秋紫雲並沒有放過剛才的問題,這也是她的特性,當所有的偽裝都出現在麵前的時候,她還是可以穿過迷霧,一眼就看出主題,她繼續問:“子建啊,你還沒有回答我那個問題呢。”
華子建回避不了這個問題了,他隻好說:“這樣的人肯定是走不遠的,但我還想說一點,那就是要看看他的動機的意圖,是不是這樣,秋董事長。”
當一個人被逼上了絕境,他也會反抗的,華子建在這件事情上處心積慮的想要維持住自己和秋紫雲的那一段感情,但秋紫雲這冰涼的話還是給華子建造成了過大的壓力,於是,華子建就把問題的兩個麵展現給了秋紫雲。
秋紫雲冷笑了一聲,她不想再表現的溫和,她開始進攻了:“難道背叛還有什麼好壞之分,你認為你是對的,你應該那樣做?我給過你很多次機會,也告訴過你這件事情的重要性,還清楚的指明了你未來的道路,你依然我行我素,狂妄悖逆,你到底想要什麼結果?”
華子建也逐漸的被激怒了,秋紫雲對華子建的怒斥,讓華子建在司機和她的秘書麵前毫不遮擋,他那長久被這件事情壓抑的糾葛心理到了他能夠承受的邊沿。
華子建沒有了膽怯和唯唯諾諾,他腰杆挺了一下,讓自己變得高大一點,說:“我要的結果就是心安理得,就是對的起良心。

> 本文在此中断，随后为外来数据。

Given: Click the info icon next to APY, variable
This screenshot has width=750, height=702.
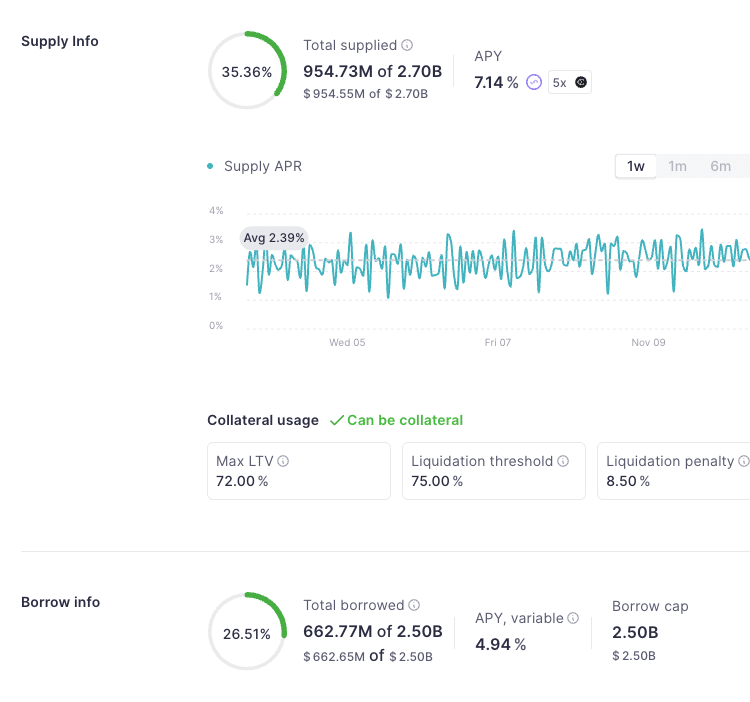Looking at the screenshot, I should coord(573,618).
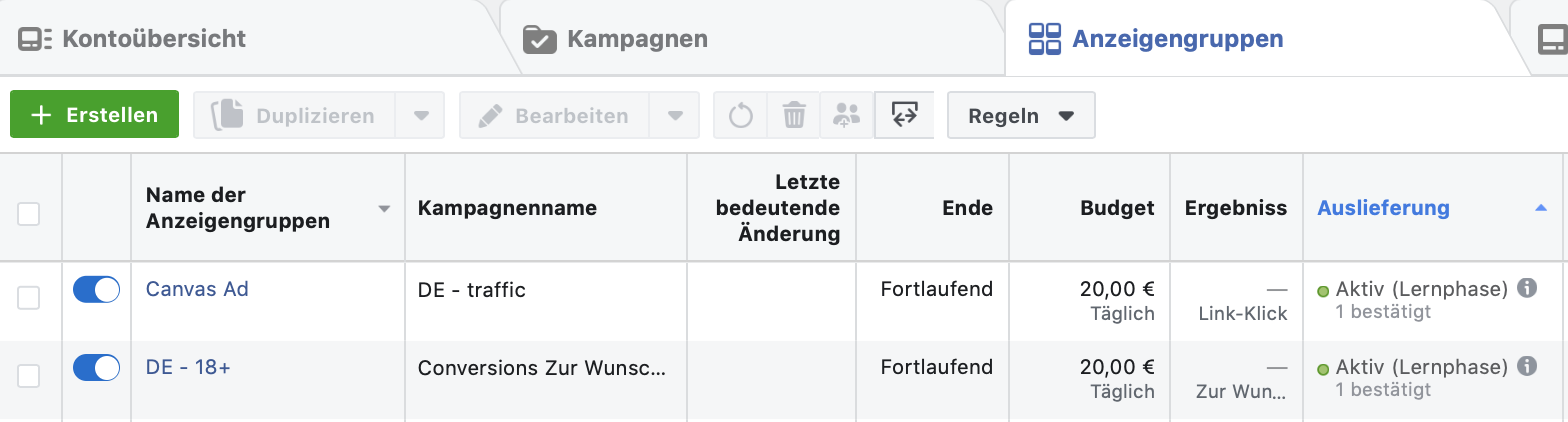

”
秋紫雲像是不認識他一樣,轉過頭來看著華子建,看了足足有十多秒的時間才說:“你忘了我們身處在哪裏,讓你的心安理得見鬼去吧,我現在也不和你多說什麼了,給你半個月的時間,你要還是這樣一副德性,我隻能按樂理事長的意思辦了,那時候你不要怪我。”
華子建不想在說什麼了,他已經明白自己的時間並不多了,此刻他隻有一個想法,在這半個月時間裏,希望出現幾個,哪怕就是一個想要到洋河子公司購買土地的客戶,那麼自己就把那塊地從中間劃出一塊賣給他,讓喬董事長拿不到一塊完整的土地,造成一個既定的事實,至於自己,到那個時候也該離開洋河子公司了,但華子建現在沒有什麼沮喪,他反倒湧現出了一種少有的鬥誌,也許這就是他骨子裏的那種倔強的天性還沒有完全被職場打磨幹淨。
他們兩人都再也沒有說什麼了,氣氛有點尷尬,有點沉悶,坐在前排的秘書和司機,也在心中為華子建惋惜著,多好的一棵大樹啊,可惜華子建以後再也不能坐在下麵乘涼了,他們擔心著華子建的擔心,尷尬著華子建的尷尬,大氣都不敢亂出了。